A new clinical trial has marked a significant step towards a functional cure for type 1 diabetes (T1D), providing hope amidst a global health crisis. 

Pumping healthy islet cells from a donor pancreas into the recipient's liver, combined with an experimental anti-rejection drug, Tegoprubart, saw five T1D patients freed from insulin jabs previously needed daily to regulate their blood sugar levels. 

The findings were presented at the 2025 Congress of the Cell Transplant and Regenerative Medicine Society in Tokyo by Dr. Camillo Ricordi, who said, "These results validate decades of work to make islet transplantation safer and more widely accessible."

The success of the trial comes as global concern over diabetes escalates. The debilitating disease now affects 589 million adults globally, a significant rise from 171 million in the year 2000, according to The International Diabetes Federation. "The urgency is now," Dr. Ricordi said, noting that diabetes-related healthcare costs have topped $1 trillion and are still surging. Last year, the disease was responsible for 3.4 million deaths, or one death every nine seconds, data shows.

New drug eliminates the need for daily Insulin and toxic drugs

The life-changing trial, conducted by Piotr Witkowski, MD, Ph.D., at the University of Chicago Transplant Institute, in collaboration with the Diabetes Research Institute at the University of Miami Miller School of Medicine, tested Tegoprubart, a novel anti-rejection monoclonal antibody.

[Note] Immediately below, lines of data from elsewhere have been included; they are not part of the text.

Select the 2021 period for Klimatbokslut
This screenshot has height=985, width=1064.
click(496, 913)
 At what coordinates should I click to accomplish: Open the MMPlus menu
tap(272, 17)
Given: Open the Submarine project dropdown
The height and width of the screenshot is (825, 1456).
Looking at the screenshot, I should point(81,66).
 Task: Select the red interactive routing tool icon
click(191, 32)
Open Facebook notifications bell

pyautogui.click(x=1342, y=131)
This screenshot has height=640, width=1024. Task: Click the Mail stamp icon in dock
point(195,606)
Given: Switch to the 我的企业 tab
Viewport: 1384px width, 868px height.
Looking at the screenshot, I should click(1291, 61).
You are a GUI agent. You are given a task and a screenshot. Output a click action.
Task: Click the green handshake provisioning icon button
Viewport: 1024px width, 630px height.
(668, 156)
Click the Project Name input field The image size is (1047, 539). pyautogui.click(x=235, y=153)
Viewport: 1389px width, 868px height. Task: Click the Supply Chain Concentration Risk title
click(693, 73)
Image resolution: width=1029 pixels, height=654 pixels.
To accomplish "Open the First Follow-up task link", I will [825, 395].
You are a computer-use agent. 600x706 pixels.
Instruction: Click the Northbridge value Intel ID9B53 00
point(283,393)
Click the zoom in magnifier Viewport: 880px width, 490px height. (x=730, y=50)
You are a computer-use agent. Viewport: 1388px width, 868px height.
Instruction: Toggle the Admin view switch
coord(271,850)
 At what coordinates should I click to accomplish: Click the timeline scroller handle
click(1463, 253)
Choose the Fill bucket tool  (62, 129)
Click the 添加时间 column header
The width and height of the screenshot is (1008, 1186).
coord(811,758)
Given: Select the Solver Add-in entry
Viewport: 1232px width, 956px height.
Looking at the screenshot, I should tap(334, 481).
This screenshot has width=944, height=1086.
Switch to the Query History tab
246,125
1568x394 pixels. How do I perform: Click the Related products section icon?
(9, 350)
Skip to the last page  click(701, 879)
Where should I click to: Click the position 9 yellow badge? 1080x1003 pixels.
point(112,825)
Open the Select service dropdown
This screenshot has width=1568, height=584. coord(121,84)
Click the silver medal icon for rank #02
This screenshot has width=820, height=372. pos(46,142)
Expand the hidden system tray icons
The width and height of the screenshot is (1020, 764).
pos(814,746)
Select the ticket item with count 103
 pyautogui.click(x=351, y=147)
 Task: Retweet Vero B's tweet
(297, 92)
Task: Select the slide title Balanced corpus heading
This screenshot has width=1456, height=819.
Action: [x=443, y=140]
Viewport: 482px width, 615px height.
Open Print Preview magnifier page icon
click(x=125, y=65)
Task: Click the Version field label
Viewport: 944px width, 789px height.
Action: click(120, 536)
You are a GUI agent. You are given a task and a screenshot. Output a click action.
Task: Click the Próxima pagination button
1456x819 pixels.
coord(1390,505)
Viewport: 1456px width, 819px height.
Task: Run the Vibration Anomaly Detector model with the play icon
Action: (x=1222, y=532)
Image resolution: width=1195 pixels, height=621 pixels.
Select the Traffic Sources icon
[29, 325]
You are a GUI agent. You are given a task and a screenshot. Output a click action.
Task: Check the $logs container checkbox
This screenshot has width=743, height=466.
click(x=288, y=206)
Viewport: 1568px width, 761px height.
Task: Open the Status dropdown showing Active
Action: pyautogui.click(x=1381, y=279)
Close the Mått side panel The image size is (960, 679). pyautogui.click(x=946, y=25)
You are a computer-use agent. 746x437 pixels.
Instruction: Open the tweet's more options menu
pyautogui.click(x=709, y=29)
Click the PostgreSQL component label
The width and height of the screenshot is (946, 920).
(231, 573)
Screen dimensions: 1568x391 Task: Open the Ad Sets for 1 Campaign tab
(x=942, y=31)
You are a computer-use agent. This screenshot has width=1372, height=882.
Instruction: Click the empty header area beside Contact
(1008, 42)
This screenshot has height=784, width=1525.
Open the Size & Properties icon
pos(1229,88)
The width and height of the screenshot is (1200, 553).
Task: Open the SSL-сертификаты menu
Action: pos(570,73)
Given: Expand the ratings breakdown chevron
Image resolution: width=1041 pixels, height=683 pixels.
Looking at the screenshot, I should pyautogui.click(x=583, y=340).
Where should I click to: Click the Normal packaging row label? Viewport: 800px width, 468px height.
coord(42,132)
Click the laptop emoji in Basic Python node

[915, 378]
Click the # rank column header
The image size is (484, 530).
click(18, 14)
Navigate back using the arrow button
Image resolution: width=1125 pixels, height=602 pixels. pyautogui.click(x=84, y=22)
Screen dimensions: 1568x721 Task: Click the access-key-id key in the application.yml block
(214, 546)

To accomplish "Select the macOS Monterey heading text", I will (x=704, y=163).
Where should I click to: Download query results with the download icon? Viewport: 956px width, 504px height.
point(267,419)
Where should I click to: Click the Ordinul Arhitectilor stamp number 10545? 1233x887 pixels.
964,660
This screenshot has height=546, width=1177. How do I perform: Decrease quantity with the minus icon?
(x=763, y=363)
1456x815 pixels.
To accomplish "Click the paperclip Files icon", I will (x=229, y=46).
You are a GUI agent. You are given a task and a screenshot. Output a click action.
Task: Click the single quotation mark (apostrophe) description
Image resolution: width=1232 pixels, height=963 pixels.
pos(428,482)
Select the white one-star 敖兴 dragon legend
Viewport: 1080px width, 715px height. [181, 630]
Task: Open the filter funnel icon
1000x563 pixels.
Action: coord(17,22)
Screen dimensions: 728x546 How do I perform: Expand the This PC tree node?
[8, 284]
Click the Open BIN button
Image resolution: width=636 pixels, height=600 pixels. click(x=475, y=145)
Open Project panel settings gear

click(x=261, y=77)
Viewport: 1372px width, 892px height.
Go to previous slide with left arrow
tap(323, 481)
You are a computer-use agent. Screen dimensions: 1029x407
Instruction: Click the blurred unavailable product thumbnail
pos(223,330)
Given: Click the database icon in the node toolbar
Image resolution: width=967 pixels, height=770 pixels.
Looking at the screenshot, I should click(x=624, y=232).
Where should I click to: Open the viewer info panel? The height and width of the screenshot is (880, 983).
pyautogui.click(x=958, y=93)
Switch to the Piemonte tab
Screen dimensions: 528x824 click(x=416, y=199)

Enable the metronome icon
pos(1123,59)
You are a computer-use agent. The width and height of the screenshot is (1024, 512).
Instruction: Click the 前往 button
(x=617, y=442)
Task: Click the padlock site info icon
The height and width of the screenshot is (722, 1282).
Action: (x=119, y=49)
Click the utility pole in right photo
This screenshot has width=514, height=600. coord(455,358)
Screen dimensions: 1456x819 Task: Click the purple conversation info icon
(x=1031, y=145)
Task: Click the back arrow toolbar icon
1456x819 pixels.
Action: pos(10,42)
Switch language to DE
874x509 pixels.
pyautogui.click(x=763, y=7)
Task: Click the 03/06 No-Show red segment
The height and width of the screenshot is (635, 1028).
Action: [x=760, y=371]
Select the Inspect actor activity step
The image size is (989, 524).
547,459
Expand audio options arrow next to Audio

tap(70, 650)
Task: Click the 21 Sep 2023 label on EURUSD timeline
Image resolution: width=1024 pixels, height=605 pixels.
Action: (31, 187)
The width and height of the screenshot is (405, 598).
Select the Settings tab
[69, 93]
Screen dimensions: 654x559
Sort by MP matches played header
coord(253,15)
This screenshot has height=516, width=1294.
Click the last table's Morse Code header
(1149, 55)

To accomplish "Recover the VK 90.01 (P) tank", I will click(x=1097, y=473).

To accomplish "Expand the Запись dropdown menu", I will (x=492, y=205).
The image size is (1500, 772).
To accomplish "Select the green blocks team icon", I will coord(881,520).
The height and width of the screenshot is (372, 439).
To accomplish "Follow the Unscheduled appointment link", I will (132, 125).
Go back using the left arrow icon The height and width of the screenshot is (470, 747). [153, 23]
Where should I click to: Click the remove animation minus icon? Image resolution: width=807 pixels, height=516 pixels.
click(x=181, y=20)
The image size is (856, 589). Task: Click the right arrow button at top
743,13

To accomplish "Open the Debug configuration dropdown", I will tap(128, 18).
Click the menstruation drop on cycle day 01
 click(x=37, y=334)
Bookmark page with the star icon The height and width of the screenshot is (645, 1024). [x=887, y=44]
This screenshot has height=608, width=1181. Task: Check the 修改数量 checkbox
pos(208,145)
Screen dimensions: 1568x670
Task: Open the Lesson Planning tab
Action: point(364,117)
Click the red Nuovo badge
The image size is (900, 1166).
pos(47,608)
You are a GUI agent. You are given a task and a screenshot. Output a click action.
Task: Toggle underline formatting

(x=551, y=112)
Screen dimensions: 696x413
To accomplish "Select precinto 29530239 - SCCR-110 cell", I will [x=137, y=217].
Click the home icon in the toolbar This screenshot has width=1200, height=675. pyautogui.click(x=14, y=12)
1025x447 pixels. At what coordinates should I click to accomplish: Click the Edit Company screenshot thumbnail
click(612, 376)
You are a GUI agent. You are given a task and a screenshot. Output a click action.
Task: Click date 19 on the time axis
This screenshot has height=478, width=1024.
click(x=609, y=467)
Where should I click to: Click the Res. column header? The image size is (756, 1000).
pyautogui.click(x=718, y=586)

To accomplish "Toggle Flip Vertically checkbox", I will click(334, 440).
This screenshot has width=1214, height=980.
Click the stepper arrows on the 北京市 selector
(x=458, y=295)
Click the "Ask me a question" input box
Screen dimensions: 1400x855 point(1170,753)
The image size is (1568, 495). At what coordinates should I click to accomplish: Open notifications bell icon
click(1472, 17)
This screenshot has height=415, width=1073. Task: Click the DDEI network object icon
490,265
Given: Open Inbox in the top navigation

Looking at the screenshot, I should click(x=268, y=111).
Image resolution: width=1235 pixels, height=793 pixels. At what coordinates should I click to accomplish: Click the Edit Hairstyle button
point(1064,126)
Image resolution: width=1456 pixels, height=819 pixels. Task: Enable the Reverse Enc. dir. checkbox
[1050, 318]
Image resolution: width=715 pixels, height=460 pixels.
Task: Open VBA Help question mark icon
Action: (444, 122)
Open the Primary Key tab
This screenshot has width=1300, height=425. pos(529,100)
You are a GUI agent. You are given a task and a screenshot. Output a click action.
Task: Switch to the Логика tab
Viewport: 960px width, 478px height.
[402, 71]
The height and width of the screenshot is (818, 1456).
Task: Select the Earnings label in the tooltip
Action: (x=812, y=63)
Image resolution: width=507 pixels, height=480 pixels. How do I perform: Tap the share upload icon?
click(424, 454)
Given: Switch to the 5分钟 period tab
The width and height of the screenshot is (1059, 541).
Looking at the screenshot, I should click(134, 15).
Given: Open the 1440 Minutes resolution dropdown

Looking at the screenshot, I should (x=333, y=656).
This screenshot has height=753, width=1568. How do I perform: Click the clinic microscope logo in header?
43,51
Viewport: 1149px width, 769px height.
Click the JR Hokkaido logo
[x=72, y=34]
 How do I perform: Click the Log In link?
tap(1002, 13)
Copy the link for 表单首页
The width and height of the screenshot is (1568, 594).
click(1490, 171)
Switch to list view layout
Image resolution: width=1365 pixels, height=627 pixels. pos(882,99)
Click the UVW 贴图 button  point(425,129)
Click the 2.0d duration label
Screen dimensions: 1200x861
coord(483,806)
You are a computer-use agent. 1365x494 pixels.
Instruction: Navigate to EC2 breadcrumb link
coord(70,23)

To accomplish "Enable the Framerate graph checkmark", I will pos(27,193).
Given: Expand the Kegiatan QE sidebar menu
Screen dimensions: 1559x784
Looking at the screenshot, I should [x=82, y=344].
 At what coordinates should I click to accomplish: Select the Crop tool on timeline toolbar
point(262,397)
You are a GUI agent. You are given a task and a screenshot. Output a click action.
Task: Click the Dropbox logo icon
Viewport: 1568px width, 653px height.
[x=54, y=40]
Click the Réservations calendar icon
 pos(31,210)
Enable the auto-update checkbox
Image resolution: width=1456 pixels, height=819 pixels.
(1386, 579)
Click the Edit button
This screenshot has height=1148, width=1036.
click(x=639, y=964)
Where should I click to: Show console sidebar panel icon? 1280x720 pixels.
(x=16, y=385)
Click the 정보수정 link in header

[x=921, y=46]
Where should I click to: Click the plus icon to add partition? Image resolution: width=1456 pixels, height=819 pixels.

All participants were classified as having "brittle" T1D – a condition marked by severely unstable blood sugars that are poorly controlled by standard insulin, leading to frequent, dangerous episodes of high and low blood sugar. Following the hour-long islet cell infusion, all five patients stopped depending on insulin injections within weeks. The earliest treated patients have remained insulin-free for 14 months.

A key aspect of the breakthrough is the drug's ability to prevent rejection without the severe side effects associated with the traditional immunosuppressant, tacrolimus, which has been known to cause graft harm and organ toxicity.

"This is the first time we've been able to demonstrate that islet transplantation can provide lasting insulin independence without tacrolimus," said Dr. Witkowski. "Tegoprubart has shown excellent safety and tolerability."

Dr. Ricordi added that these results validate decades of work aimed at making islet transplantation a safer and more widely available biological cure for T1D.

A patient's life transformed

The first patient to undergo the procedure with the new protocol was 30-year-old Marlaina Goedel. After struggling with T1D for 25 years, a severe blood sugar drop that left her unconscious prompted her to seek help through the trial. Following her July 2025 transplant, her insulin needs steadily dropped. Within four weeks, she was instructed to stop taking insulin entirely.

"I finally have freedom from the nightly fear that I might not wake up the next morning," Goedel said, describing the end of constant monitoring and injections. Dr. Ricordi and his colleague, Dr. Norma Kenyon, who pioneered the anti-rejection strategy, later met with Goedel, marking a high point in their research.

Tegoprubart is a second-generation anti-CD40L antibody. The initial attempt at this approach, led by Dr. Ricordi and Dr. Kenyon, was halted years ago due to an unforeseen complication: life-threatening blood clots. The redesign and eventual development of the improved version, Tegoprubart, by Eledon Pharmaceuticals, Inc., addressed the past safety concerns.

The trial, initially funded by The Cure Alliance and Breakthrough T1D (formerly JDRF), is now rapidly expanding enrollment. Dr. Ricordi will serve as Principal Investigator at the University of Miami site, where the patient criteria will be broadened to include individuals with high daily insulin requirements and diabetic nephropathy – a significant expansion of access to this therapy.